The index counts have accounted for about 45 percent of the basinwide counts over time, and that was again the case this year, Weaver said.

“The index counts adequately describe what is going on basinwide, and the trend is stable,” said Weaver, who has led the surveys of bull trout spawning beds, called redds, for the last 33 years.

This year, there were 220 redds counted in the North Fork compared to 250 in 2008, when the last basinwide count was conducted. There were 280 redds counted in the Middle Fork compared to 253 in 2008. The total is 500 compared to 503 in 2008.

The North Fork count includes six spawning streams that are in Canada. The Middle Fork survey includes 10 streams that are in the Great Bear Wilderness.

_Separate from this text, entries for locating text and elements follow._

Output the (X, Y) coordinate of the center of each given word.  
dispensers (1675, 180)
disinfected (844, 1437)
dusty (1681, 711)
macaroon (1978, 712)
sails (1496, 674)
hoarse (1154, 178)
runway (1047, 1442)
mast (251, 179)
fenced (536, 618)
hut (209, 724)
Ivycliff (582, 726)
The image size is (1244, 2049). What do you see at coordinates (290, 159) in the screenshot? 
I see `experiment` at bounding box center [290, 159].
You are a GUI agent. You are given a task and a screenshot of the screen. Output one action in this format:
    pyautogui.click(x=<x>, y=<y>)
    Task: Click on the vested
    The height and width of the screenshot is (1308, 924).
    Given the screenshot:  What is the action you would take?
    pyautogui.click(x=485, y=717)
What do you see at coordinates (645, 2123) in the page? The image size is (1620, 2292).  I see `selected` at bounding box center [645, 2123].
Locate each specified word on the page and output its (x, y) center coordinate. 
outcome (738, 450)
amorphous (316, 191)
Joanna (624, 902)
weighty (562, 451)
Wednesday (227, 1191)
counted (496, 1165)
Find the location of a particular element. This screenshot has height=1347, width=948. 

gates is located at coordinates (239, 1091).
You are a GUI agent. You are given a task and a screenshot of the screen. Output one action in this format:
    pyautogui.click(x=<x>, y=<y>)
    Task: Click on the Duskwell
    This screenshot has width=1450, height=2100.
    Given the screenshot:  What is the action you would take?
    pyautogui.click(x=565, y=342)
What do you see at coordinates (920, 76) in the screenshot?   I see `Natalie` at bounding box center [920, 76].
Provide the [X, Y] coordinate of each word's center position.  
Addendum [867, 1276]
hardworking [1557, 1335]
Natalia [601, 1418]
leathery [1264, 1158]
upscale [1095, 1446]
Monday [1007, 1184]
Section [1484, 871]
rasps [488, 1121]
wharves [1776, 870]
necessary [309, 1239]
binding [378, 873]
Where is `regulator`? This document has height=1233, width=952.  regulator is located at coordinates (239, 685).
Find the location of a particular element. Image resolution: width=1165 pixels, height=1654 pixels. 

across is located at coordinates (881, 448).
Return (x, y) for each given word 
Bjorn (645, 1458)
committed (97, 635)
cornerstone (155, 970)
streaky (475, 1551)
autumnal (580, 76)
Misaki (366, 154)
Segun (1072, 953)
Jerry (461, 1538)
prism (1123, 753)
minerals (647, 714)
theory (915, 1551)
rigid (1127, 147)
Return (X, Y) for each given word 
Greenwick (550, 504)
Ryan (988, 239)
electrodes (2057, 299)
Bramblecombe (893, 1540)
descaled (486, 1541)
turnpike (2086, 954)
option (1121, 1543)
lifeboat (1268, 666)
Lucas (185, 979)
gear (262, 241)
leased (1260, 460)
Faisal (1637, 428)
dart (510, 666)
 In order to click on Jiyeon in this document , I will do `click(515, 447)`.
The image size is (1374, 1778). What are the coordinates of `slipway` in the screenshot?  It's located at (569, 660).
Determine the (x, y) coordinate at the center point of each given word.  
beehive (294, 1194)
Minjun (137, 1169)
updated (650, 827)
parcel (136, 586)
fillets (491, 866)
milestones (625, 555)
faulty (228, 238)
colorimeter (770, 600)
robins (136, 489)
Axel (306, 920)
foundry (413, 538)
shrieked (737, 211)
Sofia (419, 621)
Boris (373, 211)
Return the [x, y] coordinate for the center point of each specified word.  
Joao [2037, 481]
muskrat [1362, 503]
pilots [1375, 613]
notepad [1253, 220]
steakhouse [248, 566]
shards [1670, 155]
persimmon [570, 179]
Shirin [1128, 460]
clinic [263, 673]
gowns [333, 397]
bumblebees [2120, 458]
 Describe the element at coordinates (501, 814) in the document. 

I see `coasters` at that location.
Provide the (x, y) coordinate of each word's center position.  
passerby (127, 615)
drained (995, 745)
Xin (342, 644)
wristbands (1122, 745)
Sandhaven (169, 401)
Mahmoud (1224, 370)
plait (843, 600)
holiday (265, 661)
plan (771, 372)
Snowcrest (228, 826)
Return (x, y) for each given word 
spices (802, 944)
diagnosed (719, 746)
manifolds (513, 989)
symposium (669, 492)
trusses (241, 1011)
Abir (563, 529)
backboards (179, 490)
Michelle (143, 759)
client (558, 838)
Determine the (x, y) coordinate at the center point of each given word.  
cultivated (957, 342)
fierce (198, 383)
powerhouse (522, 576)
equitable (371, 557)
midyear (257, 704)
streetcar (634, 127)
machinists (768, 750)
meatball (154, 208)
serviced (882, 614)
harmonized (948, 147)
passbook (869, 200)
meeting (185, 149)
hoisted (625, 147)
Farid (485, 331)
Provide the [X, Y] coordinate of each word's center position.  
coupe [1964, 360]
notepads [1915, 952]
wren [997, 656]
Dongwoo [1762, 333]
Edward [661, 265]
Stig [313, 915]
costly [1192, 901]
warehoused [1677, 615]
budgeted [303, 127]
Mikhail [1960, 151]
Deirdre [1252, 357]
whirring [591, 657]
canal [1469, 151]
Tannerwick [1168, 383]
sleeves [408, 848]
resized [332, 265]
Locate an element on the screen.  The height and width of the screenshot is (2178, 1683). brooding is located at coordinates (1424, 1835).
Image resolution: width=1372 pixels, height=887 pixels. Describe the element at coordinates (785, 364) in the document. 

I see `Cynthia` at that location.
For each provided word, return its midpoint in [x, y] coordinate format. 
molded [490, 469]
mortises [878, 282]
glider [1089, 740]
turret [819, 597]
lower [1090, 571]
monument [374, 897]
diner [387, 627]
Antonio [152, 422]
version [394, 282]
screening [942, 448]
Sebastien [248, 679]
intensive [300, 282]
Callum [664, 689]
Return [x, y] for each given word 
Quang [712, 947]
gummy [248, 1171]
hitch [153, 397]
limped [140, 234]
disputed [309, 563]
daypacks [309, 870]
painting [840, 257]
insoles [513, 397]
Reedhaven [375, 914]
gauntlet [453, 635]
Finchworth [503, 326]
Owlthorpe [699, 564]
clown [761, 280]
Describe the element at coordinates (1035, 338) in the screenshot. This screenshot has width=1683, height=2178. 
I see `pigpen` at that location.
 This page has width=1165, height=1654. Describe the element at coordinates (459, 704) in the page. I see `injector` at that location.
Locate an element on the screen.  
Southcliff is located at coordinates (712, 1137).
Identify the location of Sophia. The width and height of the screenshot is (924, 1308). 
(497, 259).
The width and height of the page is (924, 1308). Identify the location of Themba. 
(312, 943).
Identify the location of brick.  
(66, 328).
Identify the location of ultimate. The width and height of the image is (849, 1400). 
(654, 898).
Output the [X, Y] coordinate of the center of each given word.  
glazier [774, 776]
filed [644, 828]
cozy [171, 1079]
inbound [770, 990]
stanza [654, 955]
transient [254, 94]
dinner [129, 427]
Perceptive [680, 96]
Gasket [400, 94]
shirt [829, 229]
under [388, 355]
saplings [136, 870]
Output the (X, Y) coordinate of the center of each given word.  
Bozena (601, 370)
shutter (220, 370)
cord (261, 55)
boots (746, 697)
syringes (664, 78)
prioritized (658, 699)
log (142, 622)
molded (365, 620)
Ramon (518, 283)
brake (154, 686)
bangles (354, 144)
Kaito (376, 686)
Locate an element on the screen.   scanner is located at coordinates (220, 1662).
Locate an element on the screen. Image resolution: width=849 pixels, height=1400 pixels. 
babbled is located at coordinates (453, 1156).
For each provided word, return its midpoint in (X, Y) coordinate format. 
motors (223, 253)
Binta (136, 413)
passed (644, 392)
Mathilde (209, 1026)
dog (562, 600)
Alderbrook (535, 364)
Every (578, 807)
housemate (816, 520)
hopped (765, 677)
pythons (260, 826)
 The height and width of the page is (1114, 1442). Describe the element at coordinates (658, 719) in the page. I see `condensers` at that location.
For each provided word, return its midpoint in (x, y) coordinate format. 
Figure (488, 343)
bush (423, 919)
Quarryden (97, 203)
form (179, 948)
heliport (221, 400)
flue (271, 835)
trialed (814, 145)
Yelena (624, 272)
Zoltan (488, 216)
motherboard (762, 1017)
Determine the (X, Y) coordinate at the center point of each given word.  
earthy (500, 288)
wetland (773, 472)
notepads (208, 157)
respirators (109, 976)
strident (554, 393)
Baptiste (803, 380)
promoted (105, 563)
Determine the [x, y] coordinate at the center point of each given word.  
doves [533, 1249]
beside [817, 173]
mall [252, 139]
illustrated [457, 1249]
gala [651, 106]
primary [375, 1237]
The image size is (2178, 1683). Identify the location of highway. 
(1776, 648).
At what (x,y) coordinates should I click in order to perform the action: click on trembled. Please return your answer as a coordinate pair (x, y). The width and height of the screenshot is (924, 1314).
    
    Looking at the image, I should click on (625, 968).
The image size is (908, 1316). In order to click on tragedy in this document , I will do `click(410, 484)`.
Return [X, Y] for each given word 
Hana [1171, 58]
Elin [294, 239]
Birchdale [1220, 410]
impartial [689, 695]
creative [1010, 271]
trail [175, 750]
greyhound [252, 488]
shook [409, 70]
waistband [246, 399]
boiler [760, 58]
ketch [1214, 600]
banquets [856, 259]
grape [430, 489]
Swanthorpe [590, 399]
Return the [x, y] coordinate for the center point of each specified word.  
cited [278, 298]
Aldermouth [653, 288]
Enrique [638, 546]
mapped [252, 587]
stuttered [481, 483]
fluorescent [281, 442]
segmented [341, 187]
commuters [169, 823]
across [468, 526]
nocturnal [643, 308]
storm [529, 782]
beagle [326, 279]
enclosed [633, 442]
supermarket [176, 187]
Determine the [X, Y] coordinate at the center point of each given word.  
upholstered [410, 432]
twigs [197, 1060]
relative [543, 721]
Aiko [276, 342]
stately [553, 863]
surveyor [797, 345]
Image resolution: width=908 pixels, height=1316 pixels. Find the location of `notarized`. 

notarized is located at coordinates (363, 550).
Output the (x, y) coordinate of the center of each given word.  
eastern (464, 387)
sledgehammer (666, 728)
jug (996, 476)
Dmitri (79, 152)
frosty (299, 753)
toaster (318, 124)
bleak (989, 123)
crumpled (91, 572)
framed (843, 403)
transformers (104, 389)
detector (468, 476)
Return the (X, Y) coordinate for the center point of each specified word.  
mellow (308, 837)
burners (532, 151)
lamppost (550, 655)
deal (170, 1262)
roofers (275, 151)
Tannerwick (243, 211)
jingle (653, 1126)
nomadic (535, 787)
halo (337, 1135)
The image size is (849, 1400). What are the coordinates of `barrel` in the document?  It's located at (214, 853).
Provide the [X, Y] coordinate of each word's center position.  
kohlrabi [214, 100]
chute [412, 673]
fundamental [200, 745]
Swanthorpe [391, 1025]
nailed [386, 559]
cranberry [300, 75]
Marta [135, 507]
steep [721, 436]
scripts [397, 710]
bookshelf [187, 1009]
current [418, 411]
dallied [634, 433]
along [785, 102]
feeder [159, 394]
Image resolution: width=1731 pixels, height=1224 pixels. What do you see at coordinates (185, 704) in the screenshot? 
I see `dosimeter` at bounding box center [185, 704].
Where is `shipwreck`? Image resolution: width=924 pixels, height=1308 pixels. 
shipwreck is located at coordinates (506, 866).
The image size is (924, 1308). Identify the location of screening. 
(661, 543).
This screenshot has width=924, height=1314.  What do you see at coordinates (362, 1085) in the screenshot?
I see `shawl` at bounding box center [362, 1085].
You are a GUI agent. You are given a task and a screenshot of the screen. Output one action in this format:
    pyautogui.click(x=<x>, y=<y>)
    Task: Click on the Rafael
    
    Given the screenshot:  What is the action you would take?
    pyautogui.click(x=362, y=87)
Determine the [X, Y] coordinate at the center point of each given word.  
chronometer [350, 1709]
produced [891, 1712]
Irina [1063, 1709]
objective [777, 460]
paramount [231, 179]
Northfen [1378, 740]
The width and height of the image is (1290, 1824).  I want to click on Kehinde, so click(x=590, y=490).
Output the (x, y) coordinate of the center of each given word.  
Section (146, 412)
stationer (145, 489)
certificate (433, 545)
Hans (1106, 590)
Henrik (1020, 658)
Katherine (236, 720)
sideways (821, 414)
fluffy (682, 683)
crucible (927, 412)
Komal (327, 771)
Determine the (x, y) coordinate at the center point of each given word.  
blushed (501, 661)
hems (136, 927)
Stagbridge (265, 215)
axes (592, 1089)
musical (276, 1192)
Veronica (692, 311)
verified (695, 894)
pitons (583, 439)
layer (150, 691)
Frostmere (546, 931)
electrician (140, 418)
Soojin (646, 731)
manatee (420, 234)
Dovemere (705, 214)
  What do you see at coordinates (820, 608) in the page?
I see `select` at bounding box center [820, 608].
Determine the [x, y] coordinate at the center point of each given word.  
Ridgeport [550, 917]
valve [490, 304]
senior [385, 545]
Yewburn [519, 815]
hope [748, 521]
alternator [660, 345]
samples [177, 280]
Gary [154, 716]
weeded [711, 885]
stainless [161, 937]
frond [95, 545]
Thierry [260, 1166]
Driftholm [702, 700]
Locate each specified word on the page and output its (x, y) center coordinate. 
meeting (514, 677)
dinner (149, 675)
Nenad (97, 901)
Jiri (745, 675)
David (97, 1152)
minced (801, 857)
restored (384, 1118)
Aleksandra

The North Fork’s Coal Creek has been one of the most troubled spawning streams over the last 30 years, dropping from a high count of 61 redds in 1983 to several years over the last decade with zero redds. This year’s count of 11 redds was nearly double last year’s count of six.

Biologist Mark Deleray noted there were strong redd counts in several Middle Fork spawning streams. The 171 redds counted in the four index streams alone easily exceeded last year’s count of 124.

Field crews still are conducting surveys in the South Fork Flathead drainage and the Swan River drainage. Those surveys should be finished in the next week, said Deleray, who noted that this year’s survey conditions have been excellent. 

“There’s low flows, clear water and bright redds,” he said.